Data606_Assignment07

7.24

1. Describe the relationship between number of calories and amount of carbohydrates (in grams)that Starbucks food menu items contain.

Strongly, positively linearly associated.

2. In this scenario, what are the explanatory and response variables?
   Explanatory: Calories
   Response: Carbohydrates
   

3. Why might we want to fit a regression line to these data?

We might be on a low carbohydrate diet, but just have access to calorie information, so want to predict the former from the latter.

4. Do these data meet the conditions required for fitting a least squares line?
   Linearity and normality look to be met to me, but residuals do not look constant as calories increase.

7.26

1. Write the equation of the regression line for predicting height.

# y = mx + b
# 
# b = R * (Sy/Sx)
.67 * (9.41/10.37)

## [1] 0.6079749

171.14 - 0.6079749*107.20

## [1] 105.9651

y = 0.6079749*x + 105.9651

2. Interpret the slope and the intercept in this context.

For every 1 cm increase in shoulder girth, we predict a 0.6079749 increase in height. Since there is no shoulder girth of 0 cm, the intercept is just a theoretical prediction at this x value.

3. Calculate R^2 of the regression line for predicting shoulder girth from height, and interpret it in the context of the application.

# R^2 = correlation^2
0.67^2

## [1] 0.4489

This is the amount of variability in height explained by shoulder girth.

4. A randomly selected student from your class has a shoulder girth of 100 cm. Predict the height of this student using the model.

0.6079749*100 + 105.9651

## [1] 166.7626

5. The student from part (d) is 160 cm tall. Calculate the residual, and explain what this residual means.

166.7626 - 160

## [1] 6.7626

Difference beteen the predicted and observed value.

6. A one year old has a shoulder girth of 56 cm. Would it be appropriate to use this linear model to predict the height of this child?

0.6079749*56 + 105.9651

## [1] 140.0117

I’m not clear if this is outside of the range of the data used to create the model. If not, then reasonable to use. value above looks somewhat reasonable, but also likely that the linear relationship between shoulder girth and height breaks down for infants.

7.30

1. Write out the linear model.

y = 4.034x - 0.357

2. Interpret the intercept.

Given a theoretical body weight of 0, heart weight would be -0.357. No meaningful translation to real data of the intercept.

3. Interpret the slope.

For every 1 kg increase in body weight, predict 4.034 g increase in heart weight.

4. Interpret R ^2

64.41% of variability in heart weight explained by body weight.
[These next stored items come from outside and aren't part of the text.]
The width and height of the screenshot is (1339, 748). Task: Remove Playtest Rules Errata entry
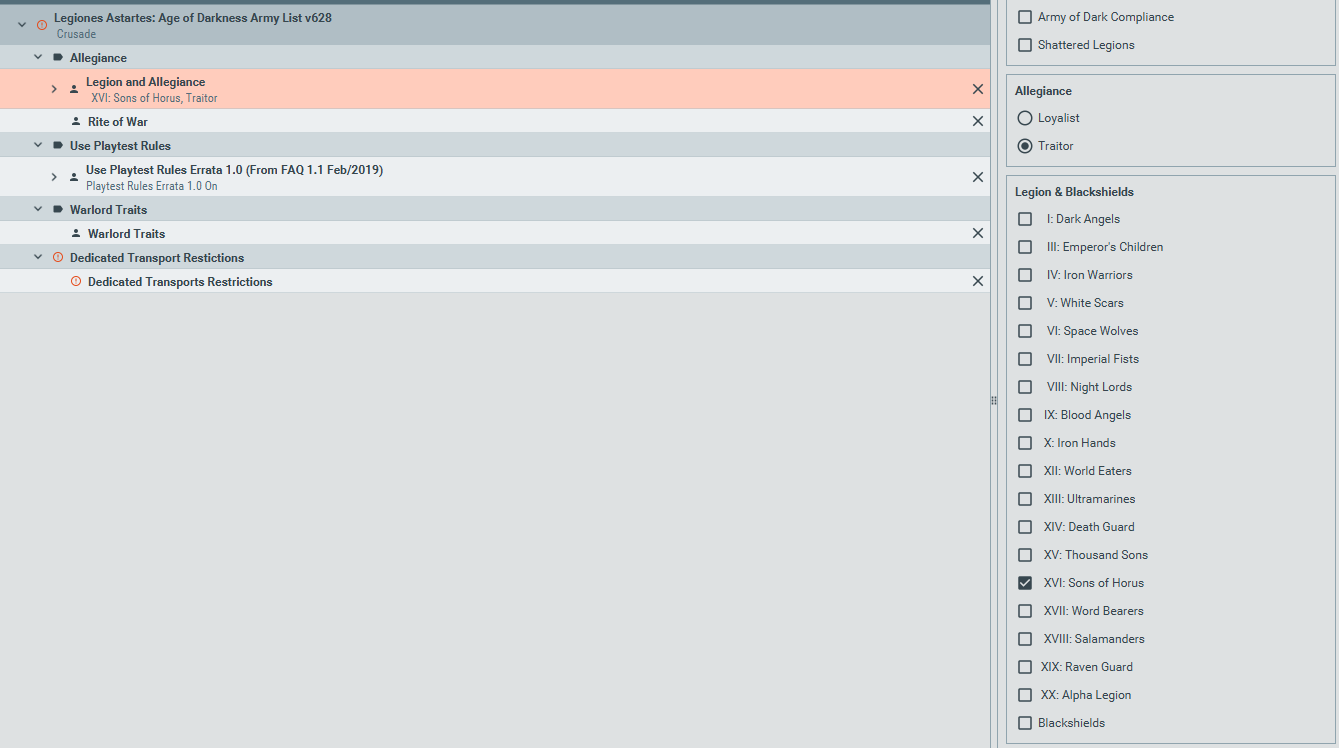pos(978,177)
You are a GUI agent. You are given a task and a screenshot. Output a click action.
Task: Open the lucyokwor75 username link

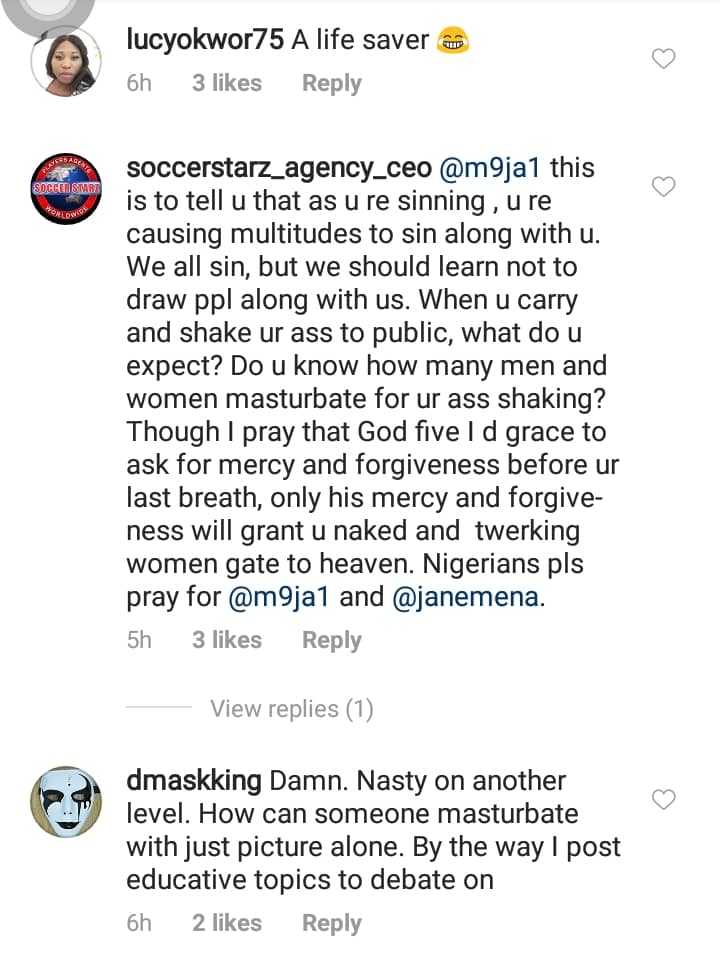(205, 40)

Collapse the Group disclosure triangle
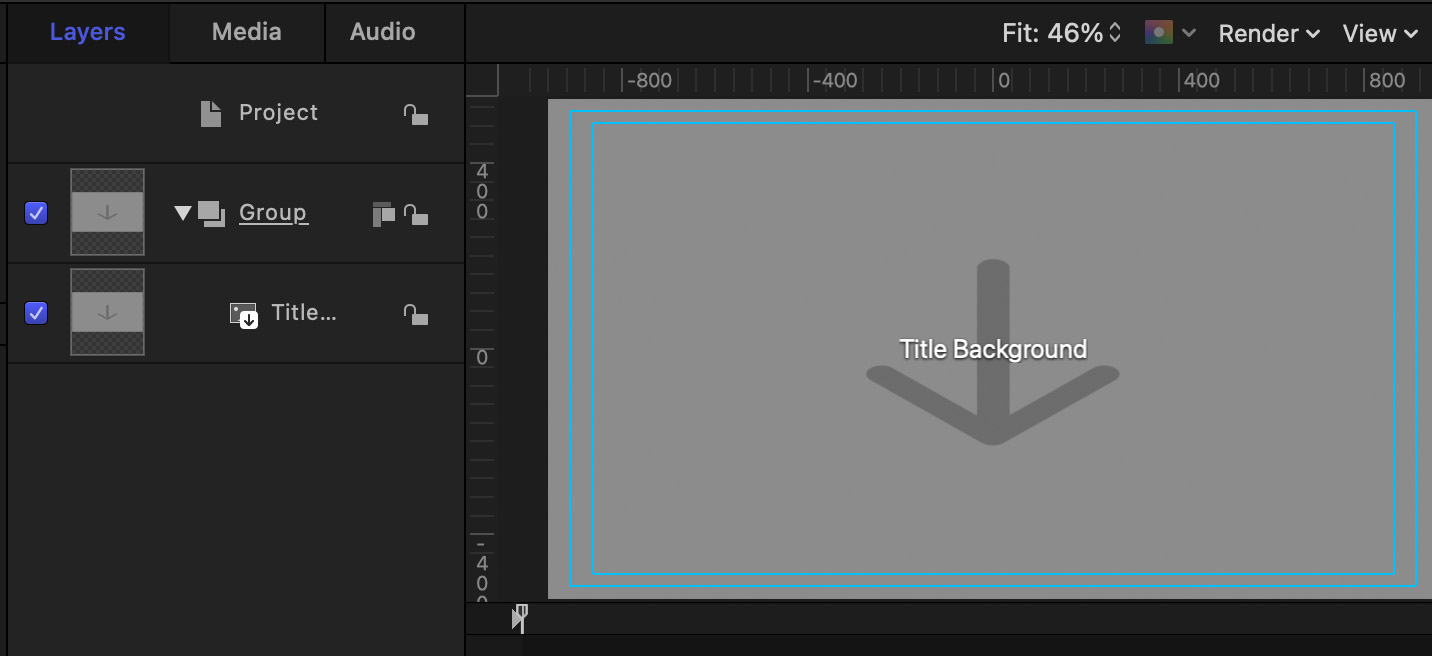pos(182,213)
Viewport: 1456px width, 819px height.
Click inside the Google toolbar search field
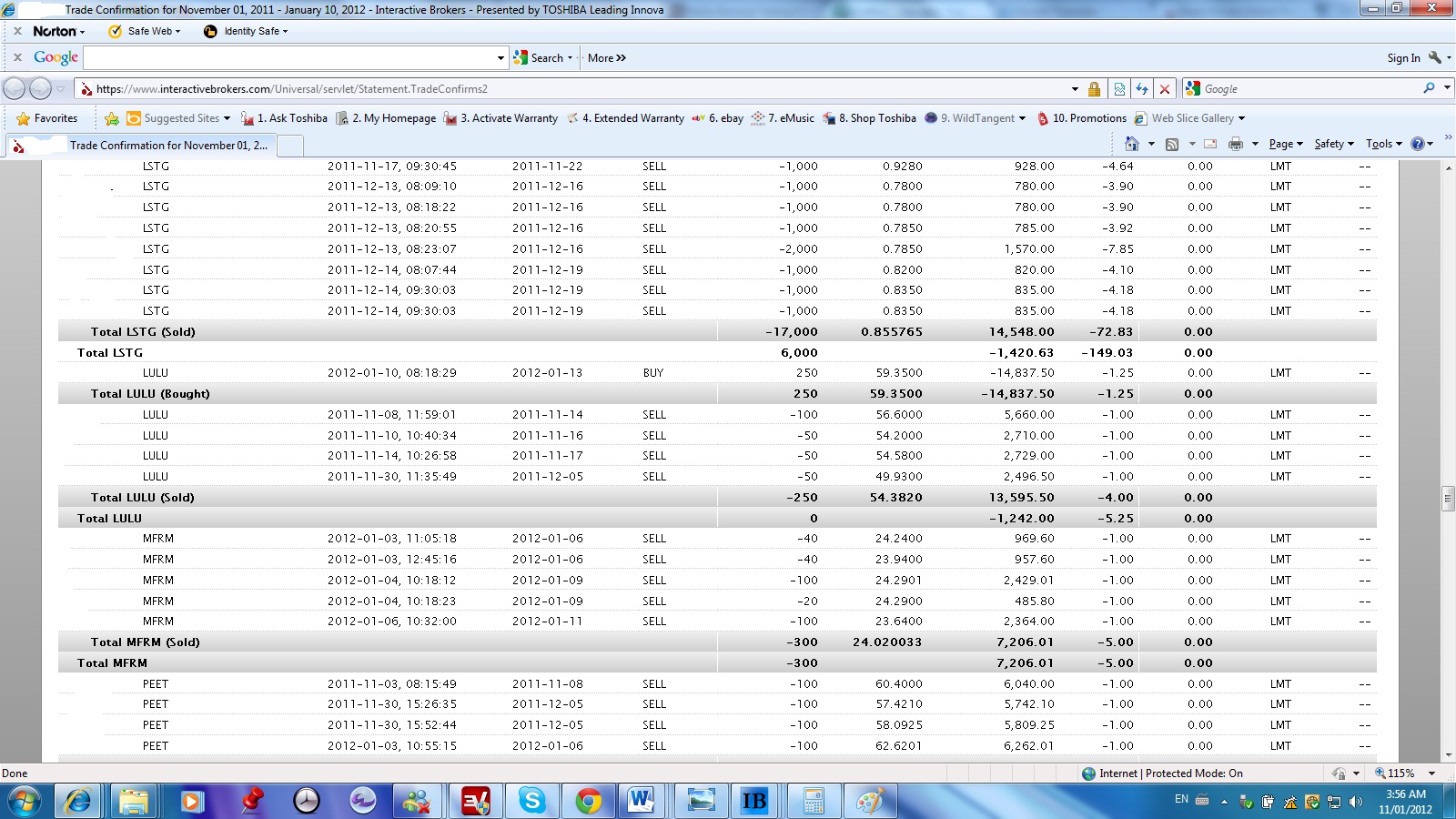(x=291, y=58)
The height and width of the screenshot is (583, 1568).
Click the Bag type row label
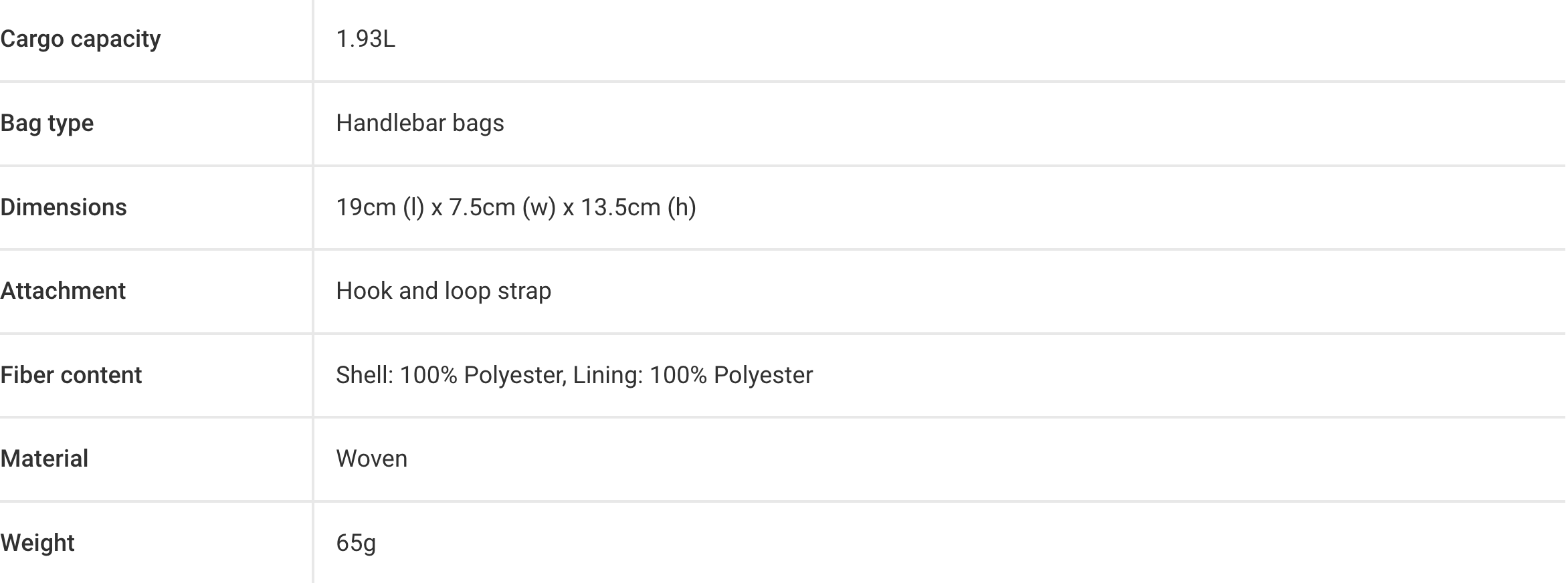click(x=47, y=124)
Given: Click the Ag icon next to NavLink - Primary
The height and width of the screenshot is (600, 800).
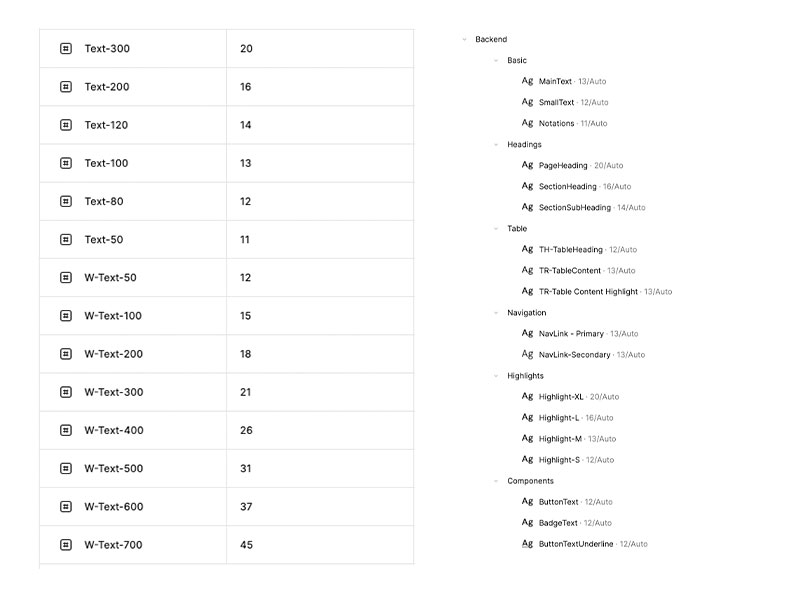Looking at the screenshot, I should coord(527,333).
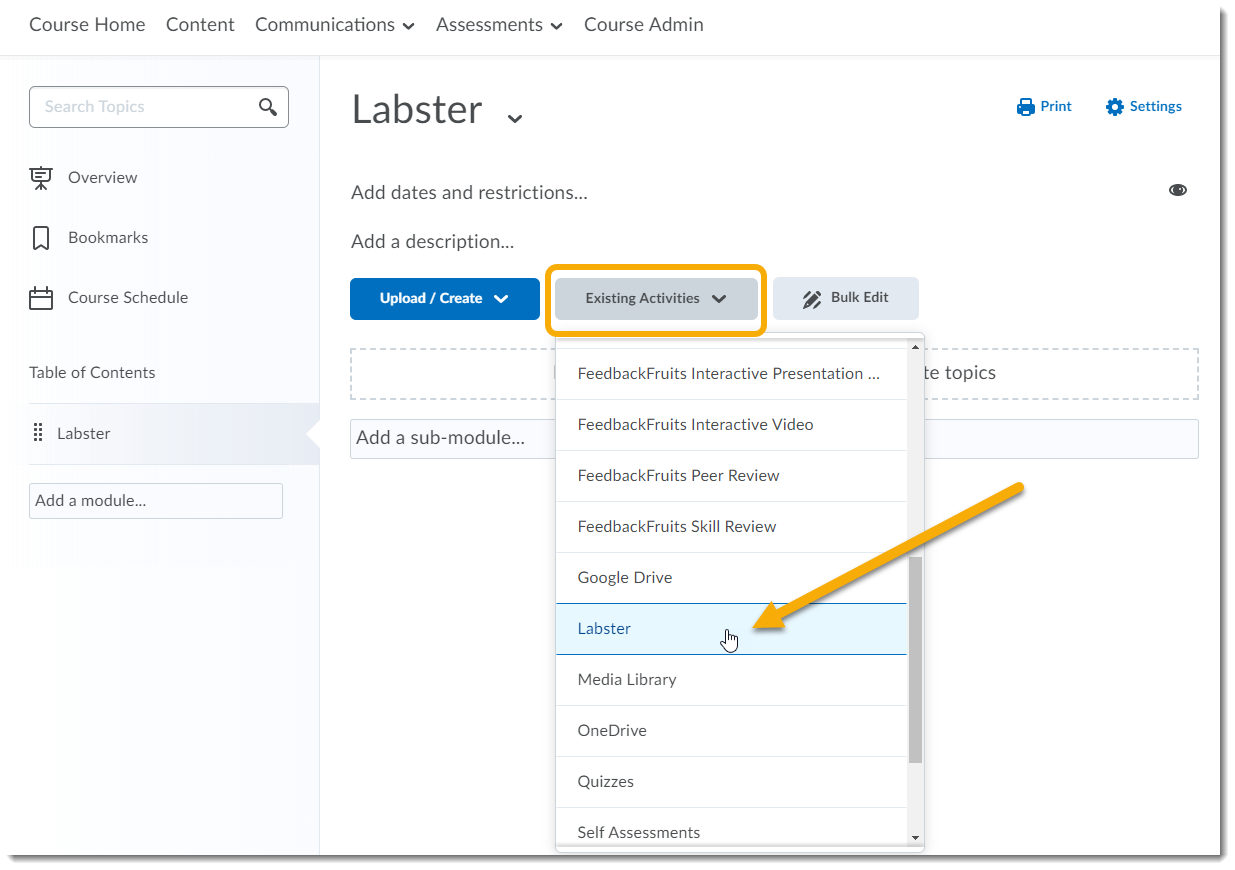Click the drag handle beside the Labster module
Screen dimensions: 1235x870
pos(38,432)
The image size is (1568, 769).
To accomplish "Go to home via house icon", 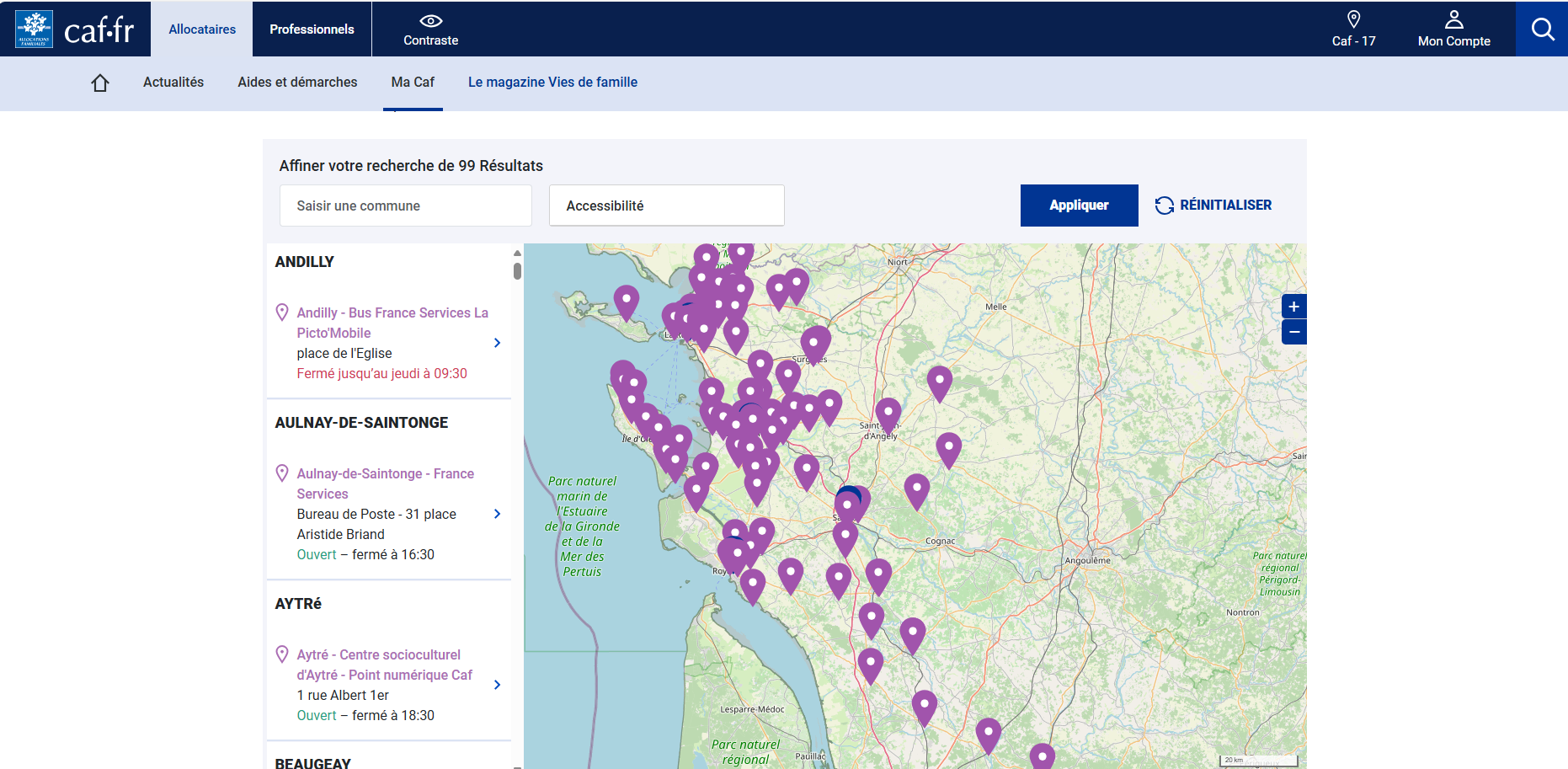I will point(100,83).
5. Calculate the correlation coefficient

sqrt(64.41)

## [1] 8.025584

7.40

1. Given that the average standardized beauty score is -0.0883 and average teaching evaluation score is 3.9983, calculate the slope. Alternatively, the slope may be computed using just the information provided in the model summary table.

3.9983 = m*(-0.0883) - 4.010

(3.99 + 4.010)/-0.0883

## [1] -90.60023

2. Do these data provide convincing evidence that the slope of the relationship between teaching evaluation and beauty is positive? Explain your reasoning.

Statistically significant evidence of weak negative association.

3. List the conditions required for linear regression and check if each one is satisfied for this model based on the following diagnostic plots.

Linearity: slightly non-linear at extremes
Normality of residuals: yes
Constancy of variation: yes (slight fanning at smaller values of beauty)

Don’t understand 7.23d (non-linear?) and 7.40a (don’t we need correlation coefficient?)